Page text:

————————

Your real enemy, who steals your happiness is the one inside your mind. Throw him out and never let him back in.
~ Lama Yeshe 👺
"You know how angry you get if you’re looking forward to a good time and your friend stands you up. You feel cheated: “That’s it. I never want to see him again.” But he’s only cheated you once. The two departments of ego and attachment have been cheating you longer than you can imagine—days, nights, weeks, months, years; all your life; countless lives—and you still want to be friends with them. That’s like locking your house with a thief inside.
You must recognize that your real enemy, the thief who steals your happiness, is the inner thief, the one inside your mind—the one you have cherished since beginningless time. Therefore, make the strong determination to throw him out and never let him back in. But be careful how you approach this analysis. Don’t feel emotional or guilty; simply recognize your situation with wisdom.
If somebody was to beat you up every day and you never did any-thing about it your friends would think you were crazy. “Are you stupid? Why don’t you hit back,” they’d ask. But that’s what we’re like. Our two departments, especially attachment, beat us up day and night, month after month, year after year, and we completely ignore them. If we check deeply, we’ll feel really silly. It’s so true, however, that running after your ego’s illusory projections and following attachment is really, really silly; much sillier than running after yet another man or woman. That’s nothing.
The biggest cheater is inside, not out. Isn’t there an expression, “Nobody cheats you but yourself”? It’s not a Dharma teaching but nevertheless, it’s very true. However, if you interpret it psychologically, it’s actually quite tasty. You see? If you have wisdom, even common expressions can have a strong impact on you. Normally you interpret such sayings very superficially and don’t give them much thought, but when you begin to investigate your internal world, even things that ordinary people say can have deep meaning. Whatever you hear can become a teaching. Instead of bringing you down, even negative experiences can produce wisdom. Why? Because you understand where everything comes from and why it arises.

————————

Stored records:

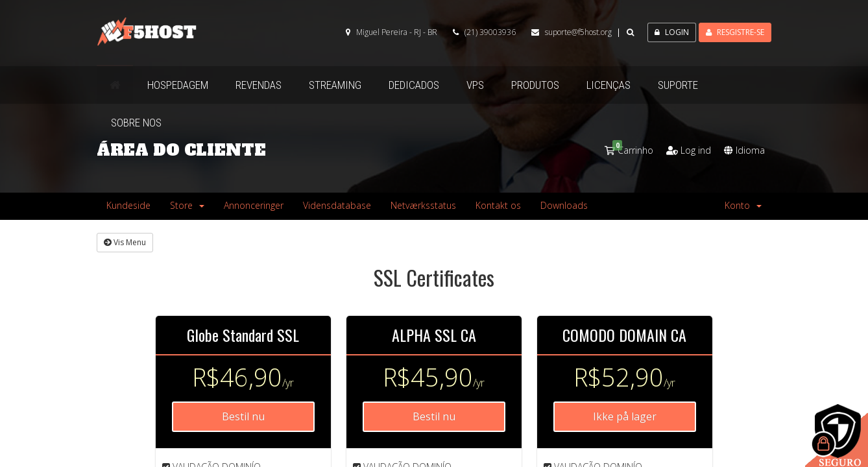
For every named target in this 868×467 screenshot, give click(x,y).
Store (187, 205)
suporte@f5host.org (578, 32)
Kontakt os (498, 205)
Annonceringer (254, 205)
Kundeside (128, 205)
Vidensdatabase (337, 205)
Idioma (744, 150)
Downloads (564, 205)
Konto (743, 205)
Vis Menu (125, 242)
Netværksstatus (423, 205)
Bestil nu (243, 416)
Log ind (688, 150)
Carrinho (629, 150)
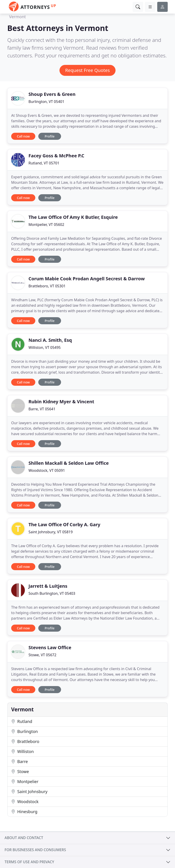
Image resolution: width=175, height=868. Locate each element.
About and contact (24, 838)
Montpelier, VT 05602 (46, 224)
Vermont (17, 17)
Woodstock (25, 802)
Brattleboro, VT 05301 (47, 286)
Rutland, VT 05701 (44, 163)
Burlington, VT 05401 (46, 101)
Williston (22, 751)
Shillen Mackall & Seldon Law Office (68, 463)
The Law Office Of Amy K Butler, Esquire (73, 217)
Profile (50, 136)
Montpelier (25, 781)
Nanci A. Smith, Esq (50, 340)
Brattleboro (25, 741)
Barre (19, 762)
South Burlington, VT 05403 (52, 593)
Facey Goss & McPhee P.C (56, 156)
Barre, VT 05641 (42, 409)
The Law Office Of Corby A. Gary (64, 524)
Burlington (24, 731)
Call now (23, 136)
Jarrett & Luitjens (48, 586)
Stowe (20, 771)
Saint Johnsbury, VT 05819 (51, 532)
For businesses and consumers (35, 850)
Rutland (22, 721)
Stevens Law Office (50, 647)
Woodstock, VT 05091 (47, 470)
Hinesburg (24, 811)
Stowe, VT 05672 (42, 655)
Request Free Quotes (87, 70)
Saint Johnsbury (29, 792)
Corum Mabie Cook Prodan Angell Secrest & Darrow (86, 279)
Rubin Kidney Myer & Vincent (61, 402)
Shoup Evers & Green (52, 94)
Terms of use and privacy (29, 862)
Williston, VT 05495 (45, 347)
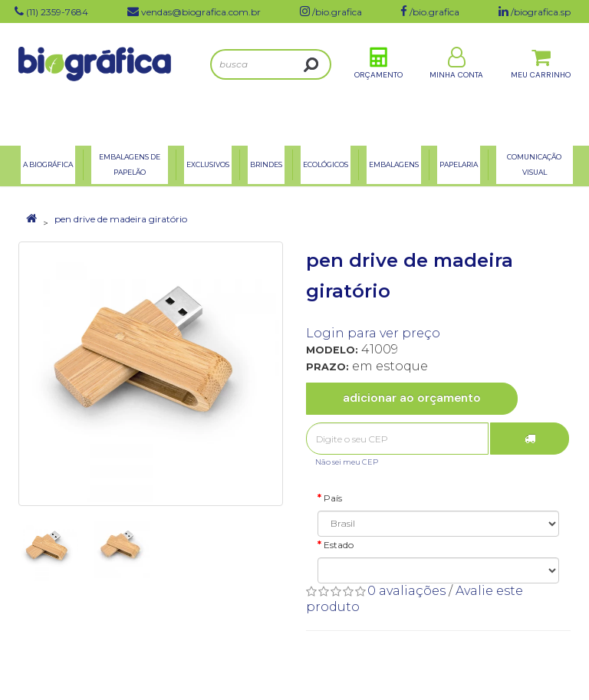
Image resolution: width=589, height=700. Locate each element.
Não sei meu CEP (347, 462)
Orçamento (378, 83)
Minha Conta (456, 83)
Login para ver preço (373, 333)
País (333, 498)
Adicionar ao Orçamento (412, 398)
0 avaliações (406, 590)
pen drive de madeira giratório (120, 219)
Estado (338, 544)
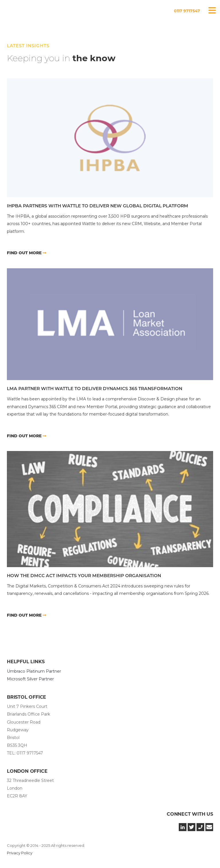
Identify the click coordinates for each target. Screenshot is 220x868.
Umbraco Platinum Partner (34, 671)
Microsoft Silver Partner (30, 679)
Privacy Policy (20, 853)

————————

Copy the passage on the inner enemy from "You must recognize" to "situation with wisdom.", substituting "treasured" for "cherished".

You must recognize that your real enemy, the thief who steals your happiness, is the inner thief, the one inside your mind—the one you have treasured since beginningless time. Therefore, make the strong determination to throw him out and never let him back in. But be careful how you approach this analysis. Don’t feel emotional or guilty; simply recognize your situation with wisdom.